Friday, October 14, 2011

Welcome to the World of Cyber-Terror Vulnerability
Did you open your BlackBerry Wednesday or even Thursday morning and find – nothing? No new e-mails, or tweets. No new text messages. Just blackness and that familiar screen saver photo of your child, spouse or dog? Welcome to the world of cyber-terrorism vulnerability.

The mysterious, world-wide virus that crippled BlackBerrys this week and spread like the plague – more on that threat later – across crossing oceans and five continents may spell financial catastrophe for the struggling Research In Motion aka RIM, whose stock shares have lost 60 percent of their value since the start of the year.

An RIM spokesman has said that the outage was caused by what Security Week called “a core switch failure within RIM’s infrastructure,” and not by a deliberate disabling attack. But the outage highlights the threat that determined cyber-warriors could pose to the nation’s communications systems if they target them.
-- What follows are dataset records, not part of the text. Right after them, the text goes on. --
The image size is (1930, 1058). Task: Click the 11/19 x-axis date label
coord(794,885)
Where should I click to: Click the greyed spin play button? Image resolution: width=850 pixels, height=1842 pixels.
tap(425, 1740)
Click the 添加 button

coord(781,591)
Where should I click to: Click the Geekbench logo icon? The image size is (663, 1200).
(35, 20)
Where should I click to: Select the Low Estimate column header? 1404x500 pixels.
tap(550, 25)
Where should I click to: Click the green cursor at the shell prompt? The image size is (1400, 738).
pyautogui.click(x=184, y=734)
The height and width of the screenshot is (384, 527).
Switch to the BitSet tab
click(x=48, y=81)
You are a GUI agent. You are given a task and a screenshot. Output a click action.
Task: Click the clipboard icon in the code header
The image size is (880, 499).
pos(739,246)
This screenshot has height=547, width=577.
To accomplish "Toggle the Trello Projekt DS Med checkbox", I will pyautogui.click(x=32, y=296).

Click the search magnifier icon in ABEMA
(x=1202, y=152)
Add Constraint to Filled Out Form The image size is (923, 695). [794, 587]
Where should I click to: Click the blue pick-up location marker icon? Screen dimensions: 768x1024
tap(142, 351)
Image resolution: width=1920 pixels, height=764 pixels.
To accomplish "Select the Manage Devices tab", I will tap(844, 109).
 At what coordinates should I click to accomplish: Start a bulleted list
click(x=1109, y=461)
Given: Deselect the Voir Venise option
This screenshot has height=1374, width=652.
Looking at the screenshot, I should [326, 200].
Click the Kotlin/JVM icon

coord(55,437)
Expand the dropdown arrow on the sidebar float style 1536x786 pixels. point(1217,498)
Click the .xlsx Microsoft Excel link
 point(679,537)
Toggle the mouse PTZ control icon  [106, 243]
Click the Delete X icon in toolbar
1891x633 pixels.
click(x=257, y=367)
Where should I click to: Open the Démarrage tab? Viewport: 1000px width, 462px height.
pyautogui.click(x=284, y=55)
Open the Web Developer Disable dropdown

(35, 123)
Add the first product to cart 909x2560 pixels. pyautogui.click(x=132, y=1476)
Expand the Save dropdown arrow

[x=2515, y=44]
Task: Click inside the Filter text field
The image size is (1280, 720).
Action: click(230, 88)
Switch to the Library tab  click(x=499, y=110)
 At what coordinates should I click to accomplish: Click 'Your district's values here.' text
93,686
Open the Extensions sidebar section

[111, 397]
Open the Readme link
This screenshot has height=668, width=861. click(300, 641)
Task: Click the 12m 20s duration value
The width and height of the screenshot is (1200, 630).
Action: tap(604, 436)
For over a decade cyber-experts have urged the U.S. to upgrade critical infrastructure to protect vital dams, power plants, and communications systems from cyber-crime or cyber-attacks from rival countries. But the country remains complacent and highly vulnerable, as the BlackBerry outage shows.

During a recent cyber-security summit in New York, numerous experts warned that cyber-attacks could not only cause billions of dollars in damage to such vital systems, but endanger national security.